* [SHORT PROBLEM] Edit the items below by swapping every "GUI agent" for "screen assistant" and leaving all other text untouched.

=====

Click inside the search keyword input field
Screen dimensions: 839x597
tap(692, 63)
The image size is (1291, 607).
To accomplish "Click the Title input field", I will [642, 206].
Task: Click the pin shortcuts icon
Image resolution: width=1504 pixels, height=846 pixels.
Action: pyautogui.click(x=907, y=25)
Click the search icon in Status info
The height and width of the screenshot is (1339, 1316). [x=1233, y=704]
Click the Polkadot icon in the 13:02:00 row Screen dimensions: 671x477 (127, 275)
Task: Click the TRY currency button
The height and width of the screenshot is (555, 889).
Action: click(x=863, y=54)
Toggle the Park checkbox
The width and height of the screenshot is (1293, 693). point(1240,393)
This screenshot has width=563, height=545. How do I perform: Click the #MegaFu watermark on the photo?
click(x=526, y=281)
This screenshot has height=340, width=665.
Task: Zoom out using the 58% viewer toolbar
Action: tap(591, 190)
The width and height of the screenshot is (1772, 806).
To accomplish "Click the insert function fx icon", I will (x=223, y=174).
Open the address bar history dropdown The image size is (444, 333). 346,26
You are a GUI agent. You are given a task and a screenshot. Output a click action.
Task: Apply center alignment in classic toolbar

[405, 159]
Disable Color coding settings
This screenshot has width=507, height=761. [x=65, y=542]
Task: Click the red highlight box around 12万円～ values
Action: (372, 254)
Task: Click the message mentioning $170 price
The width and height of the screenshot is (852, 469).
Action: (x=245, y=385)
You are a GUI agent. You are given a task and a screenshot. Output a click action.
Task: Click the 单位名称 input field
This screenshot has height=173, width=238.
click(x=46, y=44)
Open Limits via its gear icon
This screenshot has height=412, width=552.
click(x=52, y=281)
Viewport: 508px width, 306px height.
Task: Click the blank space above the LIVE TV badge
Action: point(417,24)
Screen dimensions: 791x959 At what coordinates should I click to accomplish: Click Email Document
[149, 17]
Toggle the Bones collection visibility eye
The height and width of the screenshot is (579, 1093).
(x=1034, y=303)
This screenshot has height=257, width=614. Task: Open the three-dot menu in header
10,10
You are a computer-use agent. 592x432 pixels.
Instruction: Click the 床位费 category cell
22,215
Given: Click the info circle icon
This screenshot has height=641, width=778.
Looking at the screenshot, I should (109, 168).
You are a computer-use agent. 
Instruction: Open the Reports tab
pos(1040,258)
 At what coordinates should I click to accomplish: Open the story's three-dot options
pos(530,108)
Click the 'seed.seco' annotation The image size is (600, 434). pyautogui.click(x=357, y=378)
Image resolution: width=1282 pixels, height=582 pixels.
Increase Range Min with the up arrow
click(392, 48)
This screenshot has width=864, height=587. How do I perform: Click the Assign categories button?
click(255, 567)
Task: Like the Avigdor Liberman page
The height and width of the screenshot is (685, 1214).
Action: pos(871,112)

=====

* [OUTPUT FOR THIS EXERCISE]
Click inside the search keyword input field
Screen dimensions: 839x597
tap(692, 63)
The image size is (1291, 607).
To accomplish "Click the Title input field", I will [642, 206].
Task: Click the pin shortcuts icon
Image resolution: width=1504 pixels, height=846 pixels.
Action: pyautogui.click(x=907, y=25)
Click the search icon in Status info
The height and width of the screenshot is (1339, 1316). [x=1233, y=704]
Click the Polkadot icon in the 13:02:00 row Screen dimensions: 671x477 (127, 275)
Task: Click the TRY currency button
The height and width of the screenshot is (555, 889).
Action: click(x=863, y=54)
Toggle the Park checkbox
The width and height of the screenshot is (1293, 693). point(1240,393)
This screenshot has width=563, height=545. How do I perform: Click the #MegaFu watermark on the photo?
click(x=526, y=281)
This screenshot has height=340, width=665.
Task: Zoom out using the 58% viewer toolbar
Action: tap(591, 190)
The width and height of the screenshot is (1772, 806).
To accomplish "Click the insert function fx icon", I will (x=223, y=174).
Open the address bar history dropdown The image size is (444, 333). 346,26
You are a screen assistant. You are given a task and a screenshot. Output a click action.
Task: Apply center alignment in classic toolbar

[405, 159]
Disable Color coding settings
This screenshot has width=507, height=761. [x=65, y=542]
Task: Click the red highlight box around 12万円～ values
Action: (372, 254)
Task: Click the message mentioning $170 price
The width and height of the screenshot is (852, 469).
Action: (x=245, y=385)
You are a screen assistant. You are given a task and a screenshot. Output a click action.
Task: Click the 单位名称 input field
This screenshot has height=173, width=238.
click(x=46, y=44)
Open Limits via its gear icon
This screenshot has height=412, width=552.
click(x=52, y=281)
Viewport: 508px width, 306px height.
Task: Click the blank space above the LIVE TV badge
Action: point(417,24)
Screen dimensions: 791x959 At what coordinates should I click to accomplish: Click Email Document
[149, 17]
Toggle the Bones collection visibility eye
The height and width of the screenshot is (579, 1093).
(x=1034, y=303)
This screenshot has height=257, width=614. Task: Open the three-dot menu in header
10,10
You are a computer-use agent. 592x432 pixels.
Instruction: Click the 床位费 category cell
22,215
Given: Click the info circle icon
This screenshot has height=641, width=778.
Looking at the screenshot, I should (109, 168).
You are a computer-use agent. 
Instruction: Open the Reports tab
pos(1040,258)
 At what coordinates should I click to accomplish: Open the story's three-dot options
pos(530,108)
Click the 'seed.seco' annotation The image size is (600, 434). pyautogui.click(x=357, y=378)
Image resolution: width=1282 pixels, height=582 pixels.
Increase Range Min with the up arrow
click(392, 48)
This screenshot has width=864, height=587. How do I perform: Click the Assign categories button?
click(255, 567)
Task: Like the Avigdor Liberman page
The height and width of the screenshot is (685, 1214).
Action: pos(871,112)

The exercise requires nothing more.